Incidentally: SD being so hostile towards her oldest daughter that foreign ambassadors notice it - still revenge for Wilhelmine having failed her (in her eyes) by not holding out for the English marriage, or awareness that when the next regime comes, it's not EC who is going to be her competition for royal woman most important to the next King? In any case, what all the verbal abuse through the early 1730s reminds me of is also Fritz' behaviour to AW in the year between the casheering and AW's death. Yes, FW was the chief royal role model for wanting the crown prince who has failed you (in your eyes) broken and submitting by an admission he was utterly wrong and you were utterly right, but what SD was doing with Wilhelmine had more scapegoating in it. It could never be SD's fault for having asked the impossible from her daughter (and driven her children into a war with their father they couldn't win), it was Wilhelmine's fault that she failed to become Queen of England.

Re: Some biographers, ugh

Date: 2020-02-02 05:33 pm (UTC)
mildred_of_midgard: (Default)
From: [personal profile] mildred_of_midgard
he sees the secret German emo in the Fredersdorf letters as possibly genuine, seeing as it was decidedly not written for anyone but Fredersdorf to read.

Okay, at least there's some coherence to the argument. Thank you for clarifying. I still don't buy it, and like you said, he freaks out and uses "Live for me!" to all parties, and as I will always point out, that's the line that Wilhelmine said worked on *him*...maybe the guy is just emo and had a lot of people taken away from him by force, and he's not good at letting go.

If Wilhelmine by not encouraging Fritz to make a run for it and escape the abuse (because she was afraid it would fail, because she didn't want to be left alone in hell, for a variety of reasons)

This. And the fact that whether it succeeded or failed, her hell would become a lot worse.

did something which, as with Katte, in his subconscious he resented her for yet could not express, even to himself, why (so it might have come out much later in the 1740s during their crisis)

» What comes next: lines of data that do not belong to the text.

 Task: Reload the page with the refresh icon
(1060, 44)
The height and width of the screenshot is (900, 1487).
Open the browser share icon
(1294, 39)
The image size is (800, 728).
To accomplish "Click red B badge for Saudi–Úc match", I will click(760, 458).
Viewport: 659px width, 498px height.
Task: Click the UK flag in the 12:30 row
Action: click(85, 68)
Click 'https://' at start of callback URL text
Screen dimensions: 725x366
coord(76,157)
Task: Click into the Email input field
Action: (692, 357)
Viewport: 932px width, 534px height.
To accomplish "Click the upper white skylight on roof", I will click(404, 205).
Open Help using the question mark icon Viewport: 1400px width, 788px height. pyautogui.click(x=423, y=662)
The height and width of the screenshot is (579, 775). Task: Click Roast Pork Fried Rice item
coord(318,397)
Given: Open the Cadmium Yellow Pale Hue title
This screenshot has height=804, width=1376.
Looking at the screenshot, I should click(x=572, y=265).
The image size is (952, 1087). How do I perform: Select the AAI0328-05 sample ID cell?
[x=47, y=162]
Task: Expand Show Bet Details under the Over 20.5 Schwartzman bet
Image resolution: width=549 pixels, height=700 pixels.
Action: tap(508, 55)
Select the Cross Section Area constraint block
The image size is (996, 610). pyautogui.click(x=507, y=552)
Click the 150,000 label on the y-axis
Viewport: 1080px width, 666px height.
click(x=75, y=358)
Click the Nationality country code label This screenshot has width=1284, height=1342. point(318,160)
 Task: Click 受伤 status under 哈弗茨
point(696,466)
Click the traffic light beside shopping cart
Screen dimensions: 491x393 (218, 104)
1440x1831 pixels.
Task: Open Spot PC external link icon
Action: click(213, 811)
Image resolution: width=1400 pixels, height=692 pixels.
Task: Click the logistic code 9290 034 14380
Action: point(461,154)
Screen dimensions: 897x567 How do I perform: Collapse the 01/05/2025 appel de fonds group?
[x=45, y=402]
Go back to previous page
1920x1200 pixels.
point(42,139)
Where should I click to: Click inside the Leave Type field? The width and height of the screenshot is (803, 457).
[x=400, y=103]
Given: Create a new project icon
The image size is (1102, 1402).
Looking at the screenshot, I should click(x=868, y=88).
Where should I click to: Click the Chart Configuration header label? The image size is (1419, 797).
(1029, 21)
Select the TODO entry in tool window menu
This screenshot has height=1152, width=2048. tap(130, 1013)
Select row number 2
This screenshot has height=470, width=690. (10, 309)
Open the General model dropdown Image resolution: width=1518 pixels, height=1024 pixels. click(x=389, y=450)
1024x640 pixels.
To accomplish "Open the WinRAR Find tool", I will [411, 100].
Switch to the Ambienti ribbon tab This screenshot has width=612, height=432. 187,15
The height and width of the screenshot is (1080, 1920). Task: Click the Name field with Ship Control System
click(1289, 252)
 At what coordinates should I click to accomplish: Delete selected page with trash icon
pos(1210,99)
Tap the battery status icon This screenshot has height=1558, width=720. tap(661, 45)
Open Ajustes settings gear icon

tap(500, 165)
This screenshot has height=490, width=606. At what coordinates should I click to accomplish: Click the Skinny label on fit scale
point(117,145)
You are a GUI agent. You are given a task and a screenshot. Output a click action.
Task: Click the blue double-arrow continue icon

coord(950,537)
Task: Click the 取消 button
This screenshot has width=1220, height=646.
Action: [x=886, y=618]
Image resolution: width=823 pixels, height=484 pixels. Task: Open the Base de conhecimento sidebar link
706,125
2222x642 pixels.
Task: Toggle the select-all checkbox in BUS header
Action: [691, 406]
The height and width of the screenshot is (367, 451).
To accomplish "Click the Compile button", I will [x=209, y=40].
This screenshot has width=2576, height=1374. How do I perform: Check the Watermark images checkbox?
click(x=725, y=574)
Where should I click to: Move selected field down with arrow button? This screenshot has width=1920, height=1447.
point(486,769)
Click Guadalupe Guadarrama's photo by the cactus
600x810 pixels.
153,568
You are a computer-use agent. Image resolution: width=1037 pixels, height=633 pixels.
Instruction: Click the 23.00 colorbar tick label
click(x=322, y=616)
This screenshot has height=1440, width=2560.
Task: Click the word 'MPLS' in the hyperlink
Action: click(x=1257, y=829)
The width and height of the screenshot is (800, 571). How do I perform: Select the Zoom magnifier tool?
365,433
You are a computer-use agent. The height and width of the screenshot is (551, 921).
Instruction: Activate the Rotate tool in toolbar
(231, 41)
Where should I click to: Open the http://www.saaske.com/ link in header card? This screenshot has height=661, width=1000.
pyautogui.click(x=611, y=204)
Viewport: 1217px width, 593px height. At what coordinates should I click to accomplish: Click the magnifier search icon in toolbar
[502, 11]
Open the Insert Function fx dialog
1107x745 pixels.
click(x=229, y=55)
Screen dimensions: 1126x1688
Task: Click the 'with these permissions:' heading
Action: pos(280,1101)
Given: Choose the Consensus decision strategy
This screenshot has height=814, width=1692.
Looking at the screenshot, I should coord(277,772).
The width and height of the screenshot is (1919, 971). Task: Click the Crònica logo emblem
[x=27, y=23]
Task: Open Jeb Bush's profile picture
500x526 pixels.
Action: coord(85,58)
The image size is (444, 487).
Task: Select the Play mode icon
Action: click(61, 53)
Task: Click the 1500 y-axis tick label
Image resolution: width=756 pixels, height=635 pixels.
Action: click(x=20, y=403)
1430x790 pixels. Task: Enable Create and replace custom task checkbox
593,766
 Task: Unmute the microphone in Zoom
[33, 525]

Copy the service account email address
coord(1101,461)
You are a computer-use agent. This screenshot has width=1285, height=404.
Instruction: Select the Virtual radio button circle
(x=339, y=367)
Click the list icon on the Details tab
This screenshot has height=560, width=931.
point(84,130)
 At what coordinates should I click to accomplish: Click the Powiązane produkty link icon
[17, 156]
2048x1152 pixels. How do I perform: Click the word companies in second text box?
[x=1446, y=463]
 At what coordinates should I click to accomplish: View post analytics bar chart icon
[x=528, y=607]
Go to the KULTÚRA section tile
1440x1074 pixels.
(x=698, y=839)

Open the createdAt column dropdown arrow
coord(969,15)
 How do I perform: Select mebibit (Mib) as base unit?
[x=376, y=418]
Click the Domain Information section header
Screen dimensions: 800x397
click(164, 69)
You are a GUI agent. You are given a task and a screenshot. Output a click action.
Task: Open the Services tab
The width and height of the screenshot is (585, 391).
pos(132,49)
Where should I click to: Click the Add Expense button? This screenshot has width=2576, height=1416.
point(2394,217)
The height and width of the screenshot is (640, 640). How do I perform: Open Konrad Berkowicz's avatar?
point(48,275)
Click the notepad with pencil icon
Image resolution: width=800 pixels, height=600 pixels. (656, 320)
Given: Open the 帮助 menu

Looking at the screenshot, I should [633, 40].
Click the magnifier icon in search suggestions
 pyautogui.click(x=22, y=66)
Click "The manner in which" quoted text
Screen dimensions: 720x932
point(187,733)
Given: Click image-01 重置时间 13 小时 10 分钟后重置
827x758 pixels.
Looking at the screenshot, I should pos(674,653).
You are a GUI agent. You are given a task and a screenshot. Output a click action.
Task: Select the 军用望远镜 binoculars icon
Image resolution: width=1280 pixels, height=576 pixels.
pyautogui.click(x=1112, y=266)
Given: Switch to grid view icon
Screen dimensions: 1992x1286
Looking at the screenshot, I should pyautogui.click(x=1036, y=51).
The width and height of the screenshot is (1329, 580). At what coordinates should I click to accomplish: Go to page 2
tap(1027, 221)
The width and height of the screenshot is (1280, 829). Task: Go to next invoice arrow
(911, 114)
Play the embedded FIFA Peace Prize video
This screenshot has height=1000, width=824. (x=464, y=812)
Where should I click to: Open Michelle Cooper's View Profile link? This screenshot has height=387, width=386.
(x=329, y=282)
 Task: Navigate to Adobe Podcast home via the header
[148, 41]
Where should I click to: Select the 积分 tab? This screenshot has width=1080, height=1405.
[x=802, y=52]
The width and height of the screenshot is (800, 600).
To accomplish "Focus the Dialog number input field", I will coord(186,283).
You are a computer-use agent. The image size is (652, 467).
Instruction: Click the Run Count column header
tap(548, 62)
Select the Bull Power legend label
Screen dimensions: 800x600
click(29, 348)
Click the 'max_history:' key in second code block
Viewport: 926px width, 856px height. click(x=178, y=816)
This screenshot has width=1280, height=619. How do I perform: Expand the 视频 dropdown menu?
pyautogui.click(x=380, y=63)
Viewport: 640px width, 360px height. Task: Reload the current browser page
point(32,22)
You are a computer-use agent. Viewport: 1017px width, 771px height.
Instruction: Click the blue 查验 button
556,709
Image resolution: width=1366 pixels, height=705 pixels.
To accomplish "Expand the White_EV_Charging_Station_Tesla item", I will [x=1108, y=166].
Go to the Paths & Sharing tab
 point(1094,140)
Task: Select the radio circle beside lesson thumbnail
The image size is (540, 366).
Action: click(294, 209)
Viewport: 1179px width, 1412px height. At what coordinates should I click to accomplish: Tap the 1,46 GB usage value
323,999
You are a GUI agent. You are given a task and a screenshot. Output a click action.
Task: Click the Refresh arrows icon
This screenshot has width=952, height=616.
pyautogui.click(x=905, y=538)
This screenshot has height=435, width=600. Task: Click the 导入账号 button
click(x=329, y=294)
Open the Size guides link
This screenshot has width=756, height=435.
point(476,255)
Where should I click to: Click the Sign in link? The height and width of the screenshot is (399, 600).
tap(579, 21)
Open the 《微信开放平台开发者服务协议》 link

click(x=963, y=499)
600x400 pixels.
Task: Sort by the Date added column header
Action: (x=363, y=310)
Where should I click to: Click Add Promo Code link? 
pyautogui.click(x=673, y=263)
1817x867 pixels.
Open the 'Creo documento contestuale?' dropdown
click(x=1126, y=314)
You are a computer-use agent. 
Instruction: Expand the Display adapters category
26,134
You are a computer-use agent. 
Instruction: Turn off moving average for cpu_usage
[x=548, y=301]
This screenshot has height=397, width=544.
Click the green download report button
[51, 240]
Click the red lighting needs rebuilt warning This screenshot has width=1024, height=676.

caused such a subconscious resentment gathering reaction inside Wilhelmine which in turn contributed to her cathartic memoirs writings

I couldn't agree more. I have always thought that both the siblings had some deeply buried resentment toward each other that couldn't find any outlet except in a big explosion, and that that contributed to their willingness to assume the worst of each other in the 1740s.

(And they were cathartic for her; after their reconciliation, she never seems to have doubted his emotions for her again, as if she'd gotten all out of her system.)

Gotten it out of her system, yes, and reliving the early years might have stirred up the memories that made it easier to reconcile.

Also, just to quote MacDonogh one more time, about the reconciliation: "Wilhelmina must have worked the gall out of her system by then: she had used it as ink for her memoirs." :)

still revenge for Wilhelmine having failed her (in her eyes) by not holding out for the English marriage, or awareness that when the next regime comes, it's not EC who is going to be her competition for royal woman most important to the next King?

Interesting, could be!

Yes, FW was the chief royal role model for wanting the crown prince who has failed you (in your eyes) broken and submitting by an admission he was utterly wrong and you were utterly right, but what SD was doing with Wilhelmine had more scapegoating in it. It could never be SD's fault for having asked the impossible from her daughter (and driven her children into a war with their father they couldn't win), it was Wilhelmine's fault that she failed to become Queen of England.

Oooh, yes, this is very accurate. Fritz definitely had a distinct lack of role models admitting to mistakes, and that must be a big part of his hurry to scapegoat.